[Journals]: They’re Grrrreat! How Do Brands Create Loyalty That Lasts a Lifetime?

For Immediate Release: March 11, 2014

Contact: Mary-Ann Twist / 608-255-5582 / JCR@bus.wisc.edu

From a very young age, children are targeted with advertising messages that emphasize fun and happiness, especially for food products and toys. But what happens to these beliefs once the child is grown? According to a new study in the Journal of Consumer Research, children develop brand loyalty and biases that carry over into their adult lives and are often difficult to change.
“Our research provides an initial investigation into how exposure to ads in childhood can lead to enduring biases that favor products associated with the ads once the kids grow up,” write authors Paul M. Connell (Stony Brook University), Merrie Brucks, and Jesper H. Nielsen (both University of Arizona).
In four studies, the authors examined adults’ judgments of the healthiness of various products, some of which were heavily advertised in their childhood years.
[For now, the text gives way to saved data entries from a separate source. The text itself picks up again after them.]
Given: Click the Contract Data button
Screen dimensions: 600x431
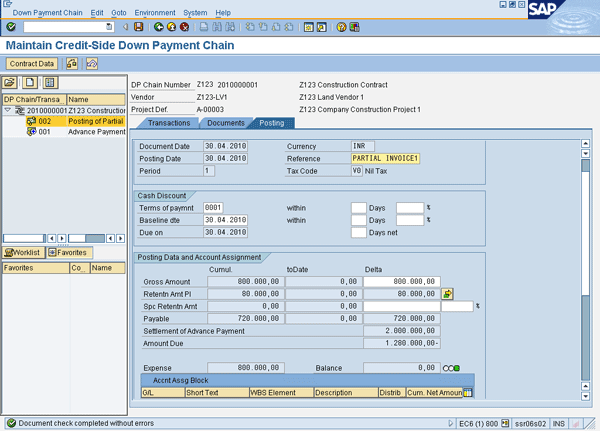Looking at the screenshot, I should (x=32, y=64).
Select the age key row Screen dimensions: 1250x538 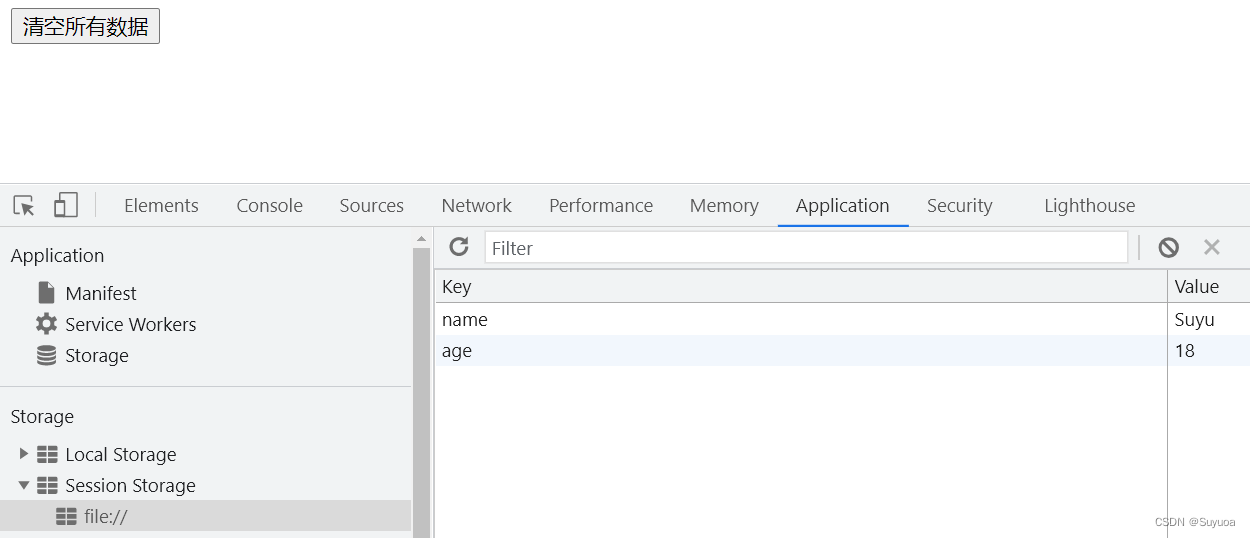800,351
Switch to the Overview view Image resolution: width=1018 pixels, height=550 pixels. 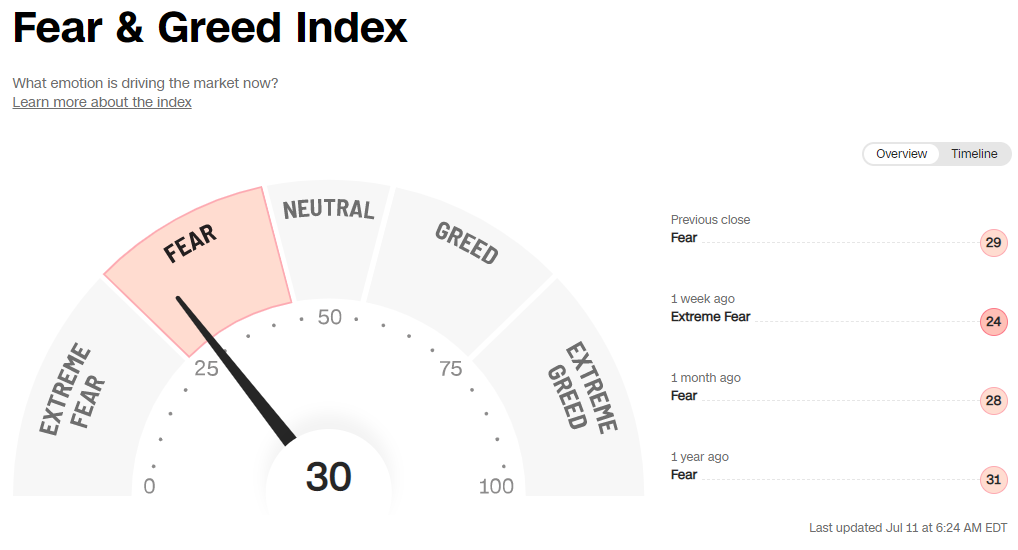click(x=901, y=154)
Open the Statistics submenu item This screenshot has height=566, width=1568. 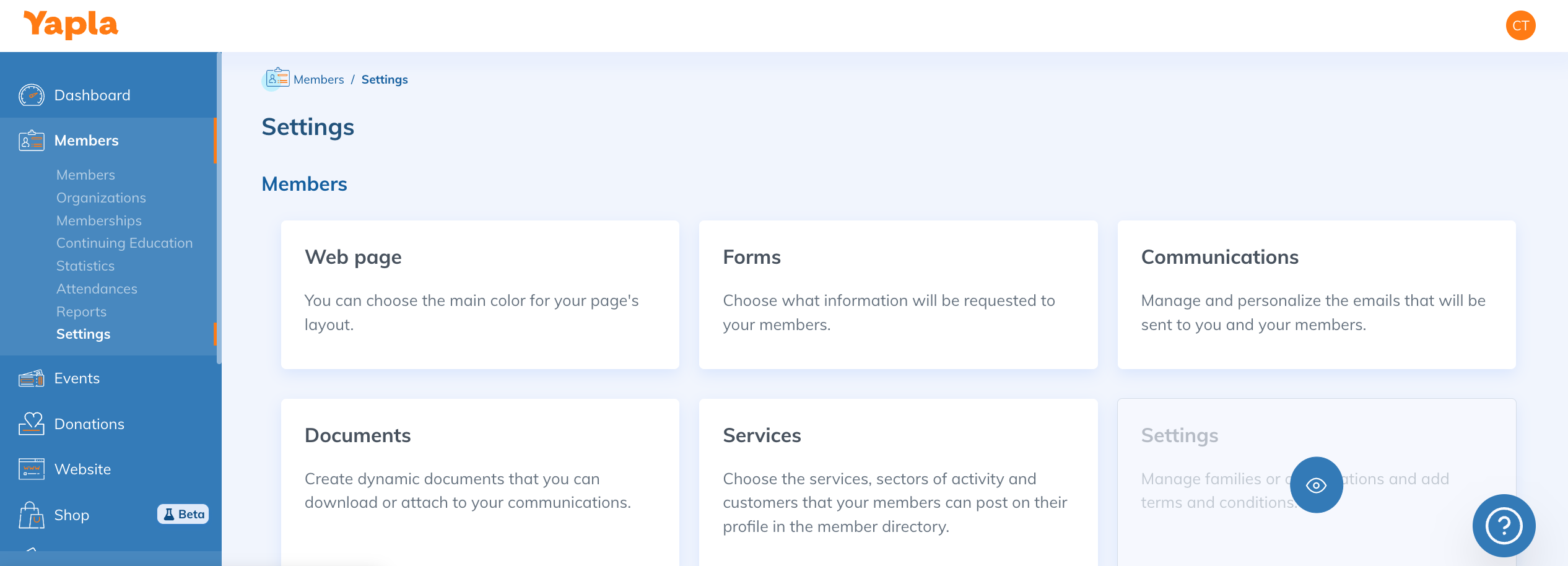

Participants viewed images of characters that would have been widely advertised when they were children. Study results showed that when exposed to advertising using characters before age 13, we develop positive long-term feelings towards the characters and the brands’ nutrition for years to come.
Additionally, the researchers found that people who harbor strongly positive feelings toward the advertising character resist changing their minds about the products featured in the ads. They discovered that these effects are not limited to the products that were originally advertised. That is, if people continue to have positive feelings toward advertising characters, then they also rated fictitious new brand extensions as healthier.
The findings may give some insight into public health and safety campaigns aimed at children. Companies producing health-oriented media campaigns targeted at children could aim to relate to children on an emotional level, for example, by emphasizing loveable characters and fun narratives. 
“These results are interesting for consumers themselves, particularly parents,” the authors conclude. “We recommend adults reexamine the nutrition labels on favorite products from childhood, and also suggest that parents discuss the persuasive nature of advertising with their children—encouraging them to develop critical thinking skills in response to advertising messages.”
Paul M. Connell, Merrie Brucks, and Jesper H. Nielsen. “How Childhood Advertising Exposure Can Create Biased Product Evaluations That Persist into Adulthood.” Journal of Consumer Research: June 2014. For more information, contact Paul Connell (Paul.Connell@stonybrook.edu) or visit http://ejcr.org/.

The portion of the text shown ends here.